Hardi mangangguk-anggukan kepala. “Ya, ya, gue tahu, tapi orang lain yang lihat nggak akan percaya begitu saja. Buktinya, bini gue saja curiga.”
Abyan langsung menoleh, menatap Hardi dengan sorot mata curiga. “Maksud lo?”
Hardi memang bukan hanya sahabat yang baik buat Abyan. Dia juga partner bisnis yang sangat loyal. Bahkan, untuk urusan pribadi pun, sahabatnya ini akan tutup mulut termasuk pada istrinya sendiri.
“Sebulan lalu, dia pernah tanya gue, apa lo lagi dekat sama cewek lain?”
Abyan mengerutkan dahi. “Sebulan lalu? Jangan-jangan bini lo juga yang ngasih foto itu ke Ayya?”
“Tunggu, tunggu! Sekarang, malah jadi gue yang nggak paham. Maksud lo, gimana?” Hardi balik bertanya dengan ekspresi bingung.
“Jadi, sebulan lalu pas jadwal Ayya keluar rumah sakit, gue sempat ketemuan duiu sama Lidya di kafe daerah Sentul. Nah, pas gue mau balik, sebelum buka pintu kafe tuh, berasa kayak ada yang lihatin gitu. Tapi, waktu gue cek nggak ada yang kenal juga.” Abyan berbicara sambil mengingat kejadian detail siang menjelang sore waktu itu.
“Terus?” Hardi tak sabar.
“Nah, foto-foto yang tadi ditunjukkan Ayya itu, angelnya dari arah dekat pintu keluar masuk kafe. Gue curiga, jangan-jangan ada hubungannya sama bini lo?” Abyan mencoba menganalisa.
Hardi terlihat sedang berpikir. “Bisa jadi, sih,” tanggapnya sambil manggut-manggut, “soalnya sejak itu, dia jadi sering kepoin kegiatan gue sama lo. Dia juga lumayan bawel tanya-tanya klien kita siapa saja?” Hardi mengucapkan itu sambil memperhatikan gerak-gerik sahabatnya ini.
Abyan malah terlihat cuek. Dia sudah menyelesaikan makannya dan tengah membereskan kotak kemasan makanan tadi. “Tapi, lo nggak jawab yang aneh-aneh, kan?” tanyanya sembari berjalan ke arah jendela besar di ruangan tersebut. Lalu, dia berdiri mematung di sana sambil menikmati pemandangan kota Jakarta di malam hari.

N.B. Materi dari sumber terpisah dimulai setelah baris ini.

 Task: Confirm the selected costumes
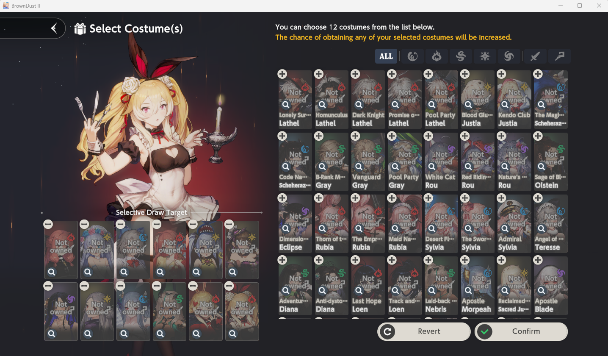coord(521,331)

“Ya, gue jawab jujurlah soal siapa klien kita—”
“Termasuk soal Lidya?” Abyan memotong ucapan Hardi.
“Nggak sebut nama, sih … gue cuma bilang, ada juga yang pemilik bisnisnya itu perempuan,” jawab Hardi. “Memang, sebenarnya hubungan lo sama Lidya itu macam mana, sih?”
Abyan terdiam untuk beberapa saat. “Awalnya, memang murni urusan kerjaan, tapi—”
“Tapi, apa?” sambar Hardi sedikit deg-degan. Dia khawatir sahabatnya ini salah langkah.